Embora faltassem duas partidas, a derrota havia sido para a equipe tida como café-com-leite na temível chave D, cantada como o grupo da morte. Afinal, as outras duas seleções são as tradicionais Itália e Inglaterra, que jogaram muito bem na estreia.
A considerar o noticiário fúnebre precipitado, em seguida ao fiasco inaugural, o que ocorreu nesta quinta-feira na Arena Corinthians foi a ressurreição dos uruguaios, na batalha renhida em que sobrepujaram os ingleses por 2 a 1.
O Uruguai venceu porque teve Luis Suárez, de volta depois de uma cirurgia de joelho às vésperas da competição.
Já a Inglaterra contou com Rooney. A despeito de driblar a maldição que o impedia de fazer gol em Copa _ontem anotou um, em seu terceiro Mundial_, ele desperdiçou chances decisivas.

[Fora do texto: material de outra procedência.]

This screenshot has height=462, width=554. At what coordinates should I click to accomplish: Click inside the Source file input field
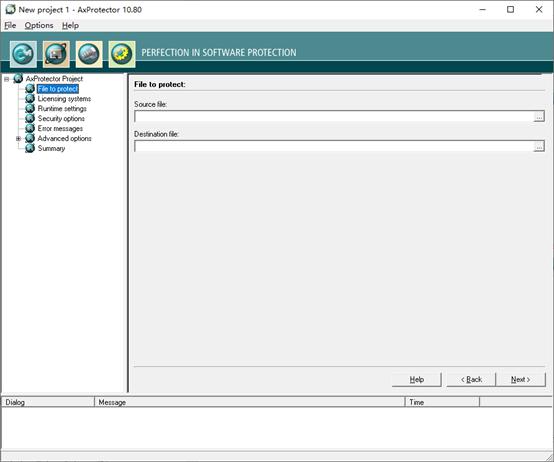[334, 116]
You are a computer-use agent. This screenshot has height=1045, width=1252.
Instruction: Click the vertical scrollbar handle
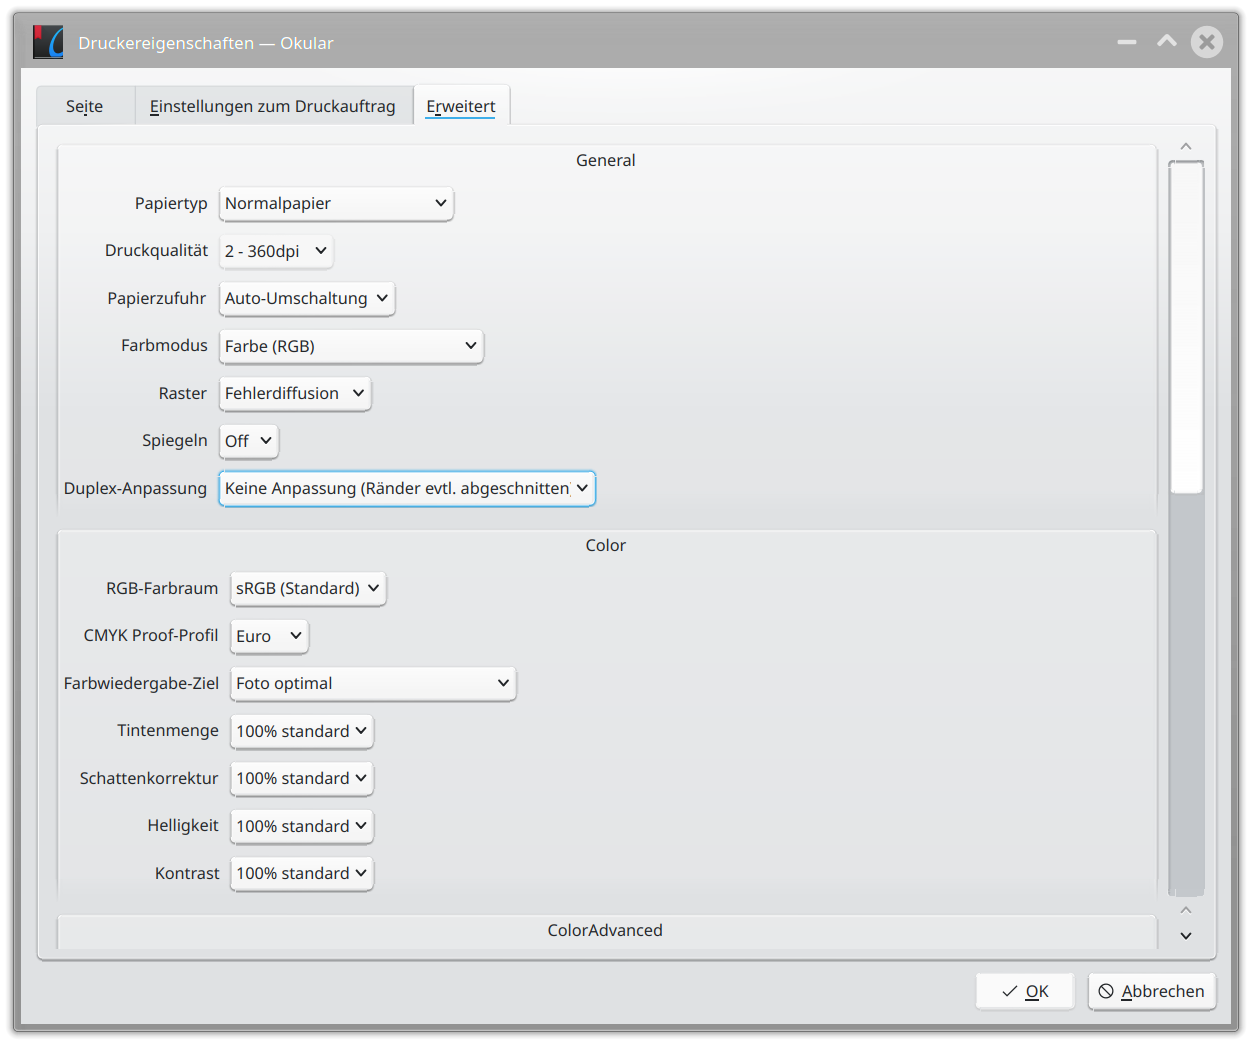[1186, 327]
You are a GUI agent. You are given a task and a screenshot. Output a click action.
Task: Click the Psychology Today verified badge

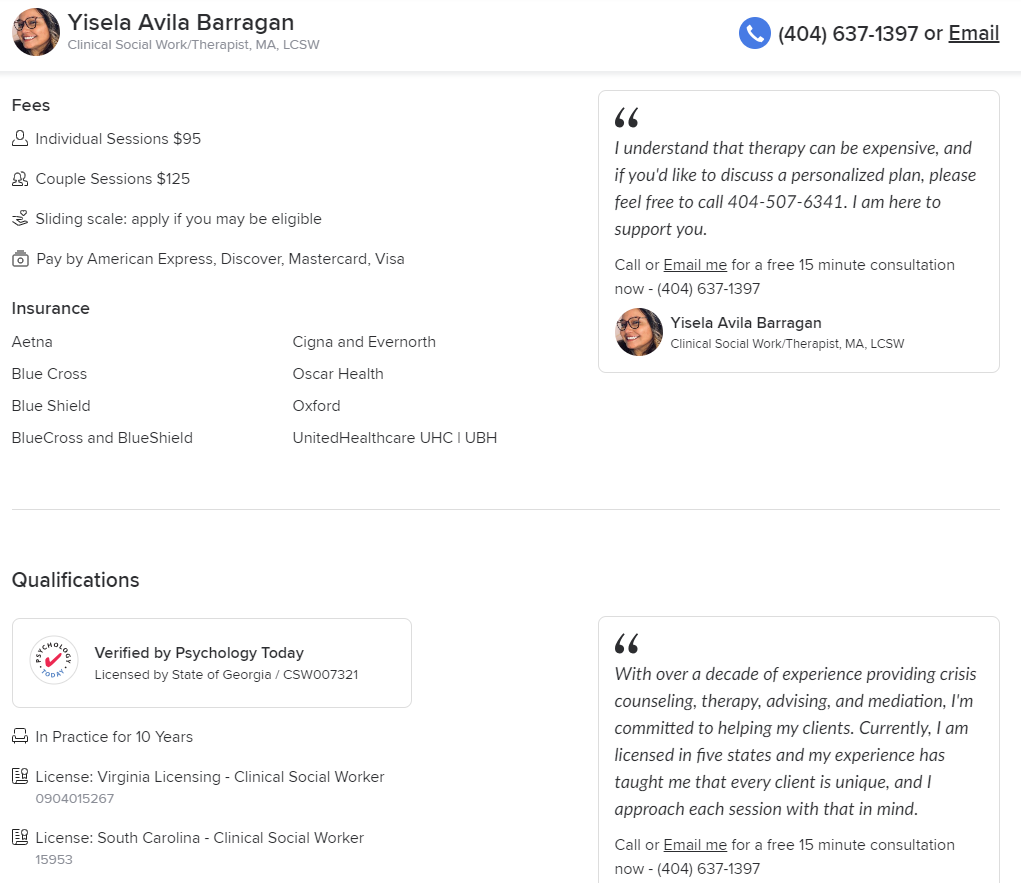(54, 660)
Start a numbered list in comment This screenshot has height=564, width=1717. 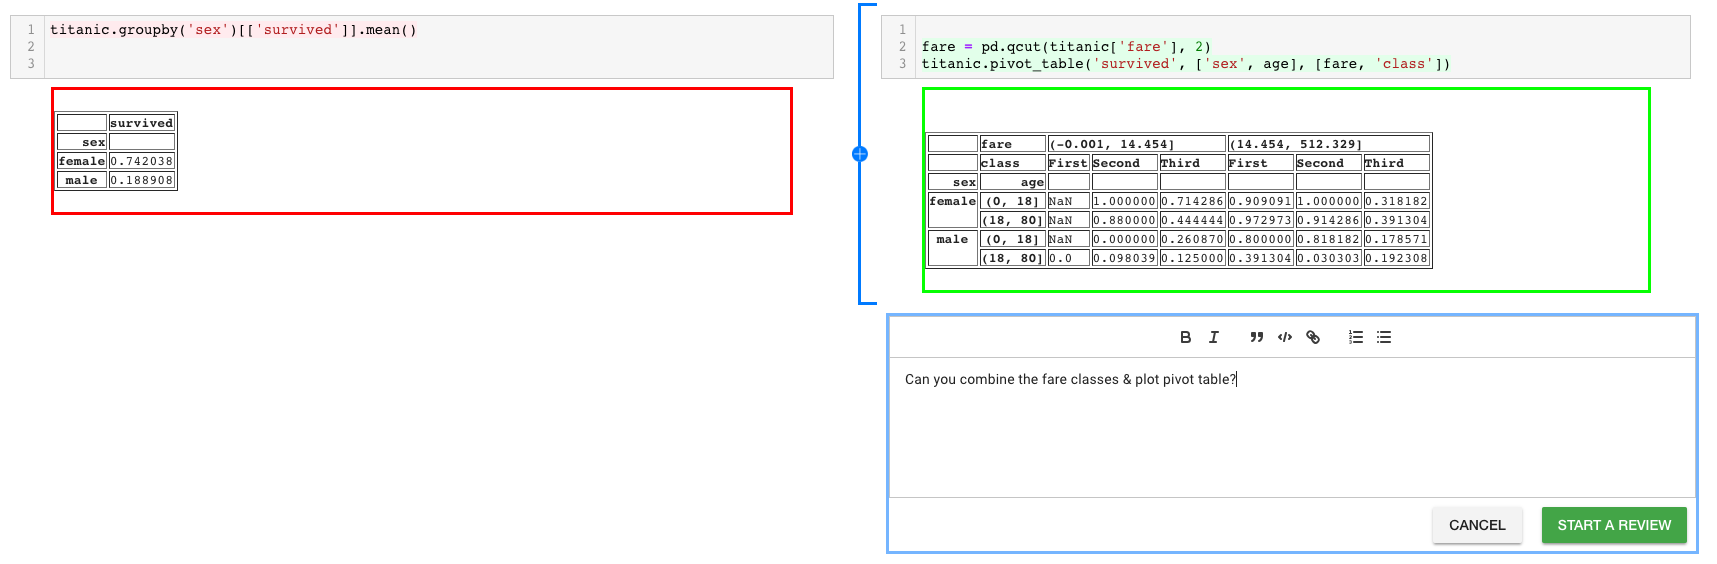1356,337
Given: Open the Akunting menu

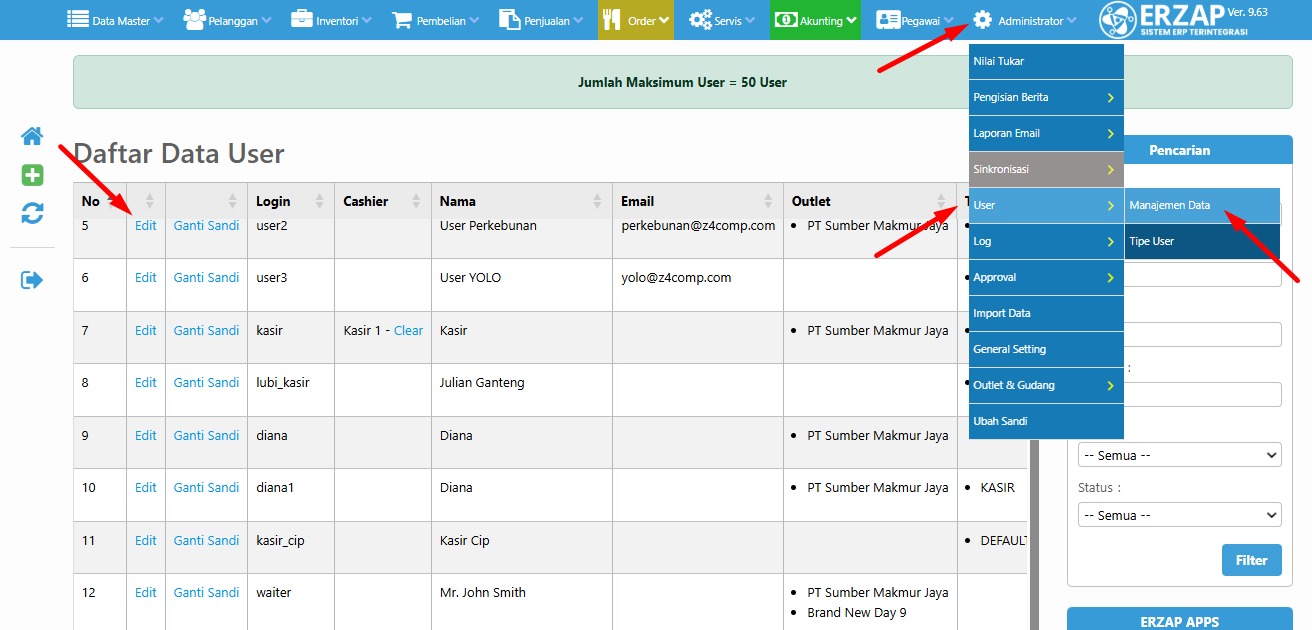Looking at the screenshot, I should click(815, 21).
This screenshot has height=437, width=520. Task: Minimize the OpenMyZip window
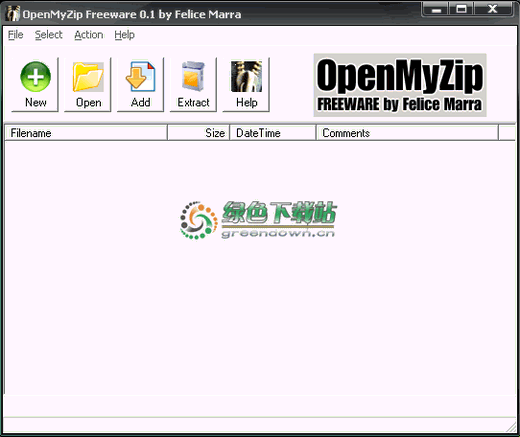436,9
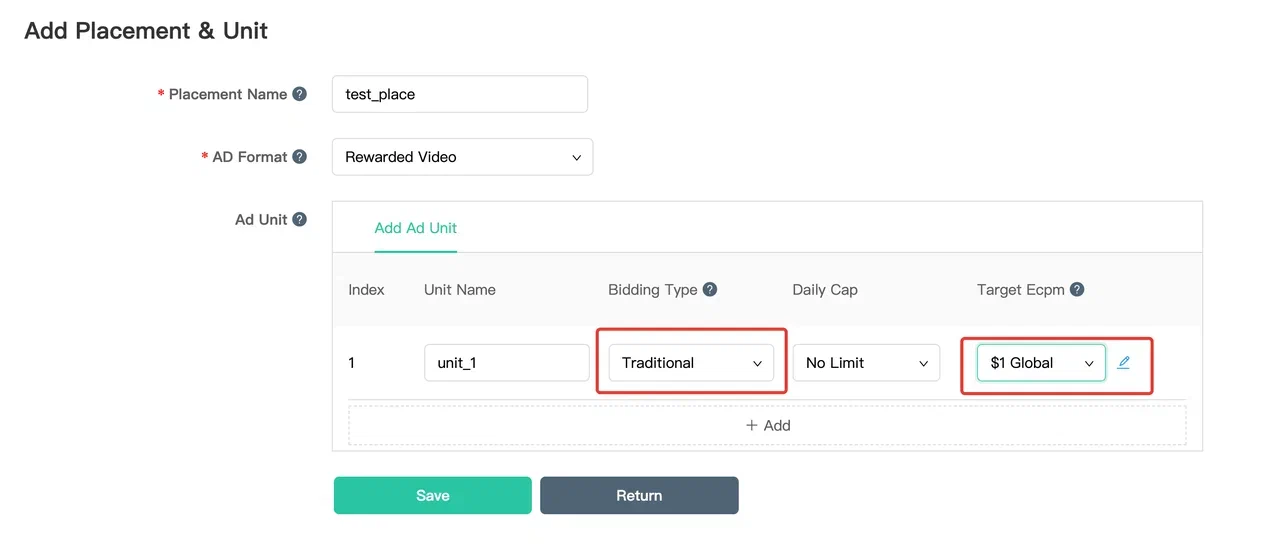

Com garra de charrua, os uruguaios superaram suas limitações técnicas. Se em Suárez e Cavani sobra intimidade com a bola, Arévalo Ríos se impõe com o coração.
Eles são exemplares de uma gente que desde sempre luta contra obituários precoces.
É um povo que peleia, que não se submete ao mais forte, que parece preferir a adversidade a prevalecer na covardia. Ao levar uma joelhada no rosto, e o médico ordenar sua substituição, o bravo Álvaro Pereira negou-se a sair e prosseguiu valente na luta.
Menino do Rio, na virada dos nove para os dez anos de idade eu me mudei para as bandas do Sul, a pouco mais de uma hora da fronteira com o Uruguai.
No começo, tinha dificuldade para entender algumas palavras e chegava a pensar que os gaudérios tropeçavam no idioma. Logo percebi que o ignorante era eu: ali se incorporara o glossário dos castelhanos, como os uruguaios eram e ainda hoje são chamados.
Um dia acertei a canela de um guri numa pelada, e ele prometeu: ''Vou me desquitar''.
À época, ainda inexistia direito ao divórcio no Brasil, havia a instituição legal do desquite. Mas eu não me confundi. Entendi muito bem o que ele quis dizer, e tratei de me cuidar nas divididas.
Mais tarde, consultei o pai dos burros e confirmei que ''desquitarse'', em espanhol, significa o que eu supusera: vingar-se.
Para aqueles lados, não se leva desaforo pra casa.
É o que se viu ontem: o Uruguai se desquitou dos anúncios fúnebres que o davam como abotoado.
Rooney fez um, mas perdeu dois: com um pé, cara a cara; e com a cabeça, quase na linha do gol, acertando a trave.
Suárez abriu o placar e, quando se imaginava que a partida terminaria em 1 a 1, marcou o segundo no fim, gerando a celebração de jogadores mais comovente na Copa até aqui.
Partidaço, com o triunfo épico daqueles que atavicamente se recusam a morrer de véspera.